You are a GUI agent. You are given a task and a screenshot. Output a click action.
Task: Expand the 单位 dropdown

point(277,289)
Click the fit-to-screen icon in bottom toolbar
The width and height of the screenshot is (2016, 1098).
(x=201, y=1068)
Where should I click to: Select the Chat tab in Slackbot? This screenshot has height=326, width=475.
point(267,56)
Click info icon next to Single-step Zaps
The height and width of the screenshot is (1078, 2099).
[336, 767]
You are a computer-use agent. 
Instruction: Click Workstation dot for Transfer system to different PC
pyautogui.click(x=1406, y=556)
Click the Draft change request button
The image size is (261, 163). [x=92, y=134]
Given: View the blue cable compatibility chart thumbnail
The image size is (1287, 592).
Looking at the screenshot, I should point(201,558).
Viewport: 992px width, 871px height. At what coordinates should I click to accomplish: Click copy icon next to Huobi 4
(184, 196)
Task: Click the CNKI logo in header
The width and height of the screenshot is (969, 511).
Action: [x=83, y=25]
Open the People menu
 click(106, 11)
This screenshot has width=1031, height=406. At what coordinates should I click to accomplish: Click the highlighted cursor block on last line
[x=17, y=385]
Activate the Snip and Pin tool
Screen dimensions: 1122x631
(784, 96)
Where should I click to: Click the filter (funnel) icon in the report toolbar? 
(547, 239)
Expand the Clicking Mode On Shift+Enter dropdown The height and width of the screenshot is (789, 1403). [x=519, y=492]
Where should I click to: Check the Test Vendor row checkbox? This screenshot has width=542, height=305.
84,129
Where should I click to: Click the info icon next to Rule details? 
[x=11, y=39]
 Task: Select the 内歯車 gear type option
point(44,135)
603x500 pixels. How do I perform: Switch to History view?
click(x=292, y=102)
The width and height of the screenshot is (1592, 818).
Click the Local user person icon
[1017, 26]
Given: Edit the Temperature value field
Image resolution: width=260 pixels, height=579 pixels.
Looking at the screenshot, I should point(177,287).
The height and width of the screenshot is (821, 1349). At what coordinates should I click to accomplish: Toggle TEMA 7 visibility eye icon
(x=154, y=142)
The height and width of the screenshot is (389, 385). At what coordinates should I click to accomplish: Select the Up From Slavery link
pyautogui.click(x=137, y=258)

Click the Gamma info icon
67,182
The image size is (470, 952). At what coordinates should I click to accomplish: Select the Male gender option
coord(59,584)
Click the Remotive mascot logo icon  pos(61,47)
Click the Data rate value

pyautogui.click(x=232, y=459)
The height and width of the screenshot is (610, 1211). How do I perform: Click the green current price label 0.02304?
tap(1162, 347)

================================

**WORK REQUIRED:**
Copy out every line of the listing above without any changes.

**RESULT BELOW:**
You are a GUI agent. You are given a task and a screenshot. Output a click action.
Task: Expand the 单位 dropdown

point(277,289)
Click the fit-to-screen icon in bottom toolbar
The width and height of the screenshot is (2016, 1098).
(x=201, y=1068)
Where should I click to: Select the Chat tab in Slackbot? This screenshot has height=326, width=475.
point(267,56)
Click info icon next to Single-step Zaps
The height and width of the screenshot is (1078, 2099).
[336, 767]
You are a computer-use agent. 
Instruction: Click Workstation dot for Transfer system to different PC
pyautogui.click(x=1406, y=556)
Click the Draft change request button
The image size is (261, 163). [x=92, y=134]
Given: View the blue cable compatibility chart thumbnail
The image size is (1287, 592).
Looking at the screenshot, I should point(201,558).
Viewport: 992px width, 871px height. At what coordinates should I click to accomplish: Click copy icon next to Huobi 4
(184, 196)
Task: Click the CNKI logo in header
The width and height of the screenshot is (969, 511).
Action: [x=83, y=25]
Open the People menu
 click(106, 11)
This screenshot has width=1031, height=406. At what coordinates should I click to accomplish: Click the highlighted cursor block on last line
[x=17, y=385]
Activate the Snip and Pin tool
Screen dimensions: 1122x631
(784, 96)
Where should I click to: Click the filter (funnel) icon in the report toolbar? 
(547, 239)
Expand the Clicking Mode On Shift+Enter dropdown The height and width of the screenshot is (789, 1403). [x=519, y=492]
Where should I click to: Check the Test Vendor row checkbox? This screenshot has width=542, height=305.
84,129
Where should I click to: Click the info icon next to Rule details? 
[x=11, y=39]
 Task: Select the 内歯車 gear type option
point(44,135)
603x500 pixels. How do I perform: Switch to History view?
click(x=292, y=102)
The width and height of the screenshot is (1592, 818).
Click the Local user person icon
[1017, 26]
Given: Edit the Temperature value field
Image resolution: width=260 pixels, height=579 pixels.
Looking at the screenshot, I should point(177,287).
The height and width of the screenshot is (821, 1349). At what coordinates should I click to accomplish: Toggle TEMA 7 visibility eye icon
(x=154, y=142)
The height and width of the screenshot is (389, 385). At what coordinates should I click to accomplish: Select the Up From Slavery link
pyautogui.click(x=137, y=258)

Click the Gamma info icon
67,182
The image size is (470, 952). At what coordinates should I click to accomplish: Select the Male gender option
coord(59,584)
Click the Remotive mascot logo icon  pos(61,47)
Click the Data rate value

pyautogui.click(x=232, y=459)
The height and width of the screenshot is (610, 1211). How do I perform: Click the green current price label 0.02304?
tap(1162, 347)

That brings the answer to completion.